Tem época em que meu corpo dá palavras como se fossem frutos. Não flores, frutos. Em um determinado período dessa mesma época, alguns desses frutos caem sobre uma superfície lisa e com pauta. Por isso, escrever é desgarrar-se.
Uma vez que desperto da longa hibernação do inverno d’alma, e me deparo com tantos frutos desgarrados, dispostos na superfície como em um jogo de búzios, faço então com eles uma rodada de perguntas. Por isso, escrever é consultar-se.
Tendo encontrado todas as respostas que meus frutos poderiam dar, vejo então eles fundirem-se numa solução brilhosa a que chamam poesia. Logo, escrever é alquímico.

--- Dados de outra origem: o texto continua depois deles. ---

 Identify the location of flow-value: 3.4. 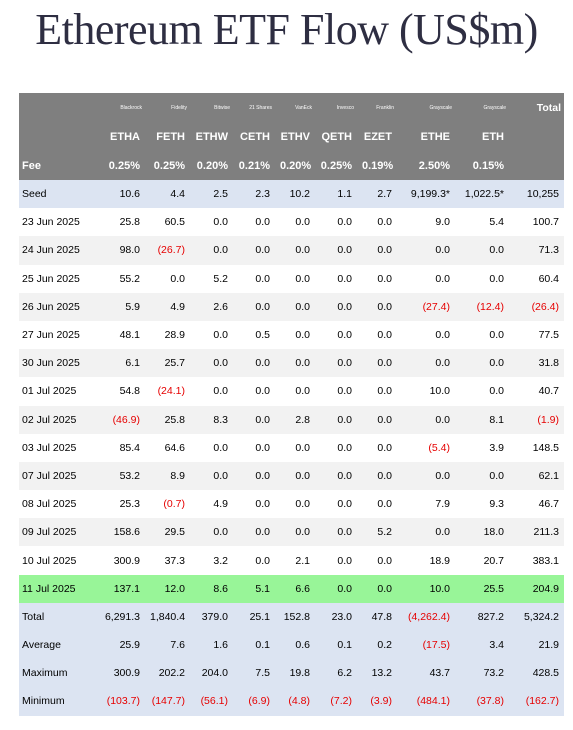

Bebo seguidas vezes como que sorvendo a mim mesmo, e na medida em que sinto meu próprio gosto, e meu prazer é maior ou menor com isso, vou afinando o sabor de cada fruto até ficar pleno, porque escrever é deliciar-se.
Quando se está pleno procura-se partilhar a plenitude, por isso ofereço meu licor brilhoso e catártico a quem estiver com sede. Deixo que me cheirem, bebam e cuspam, desse modo, ninguém negará que escrever é amar sem piedade.

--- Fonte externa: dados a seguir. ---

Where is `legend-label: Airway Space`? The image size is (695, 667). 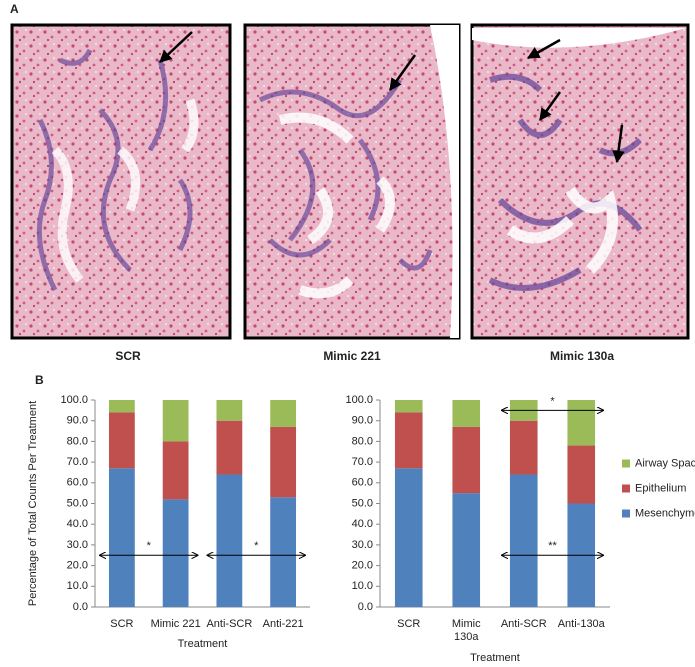 legend-label: Airway Space is located at coordinates (665, 463).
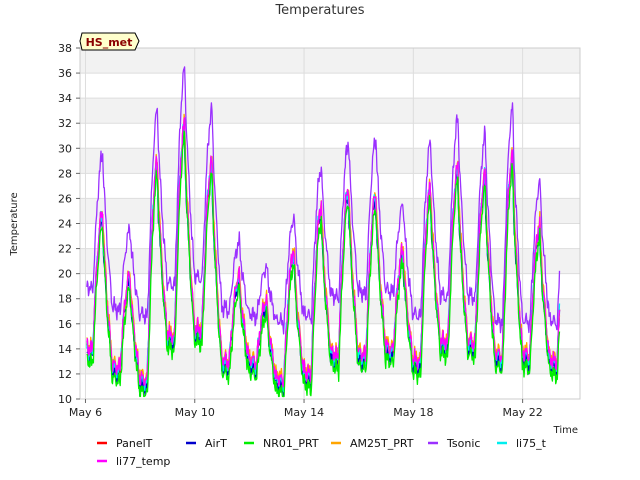  Describe the element at coordinates (65, 148) in the screenshot. I see `y-tick-label: 30` at that location.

Assim que sou ingerido pelo organismo poético do outro, vou causando nele meus sintomas, uma vertigem passageira nos olhos, um eco profundo no peito, e um grito que se esvai sem gritar. Porque escrever é quietar-se e quietar ao outro.
Nada termina, me disseram, as coisas se movimentam e caso estejamos parados, elas se distanciam de nossa visão. Estagnar é ficar cego, movimentar-se é enxergar o mundo. Aquele que me bebe não me reencontra, porque afinal, escrever é isso, ir embora.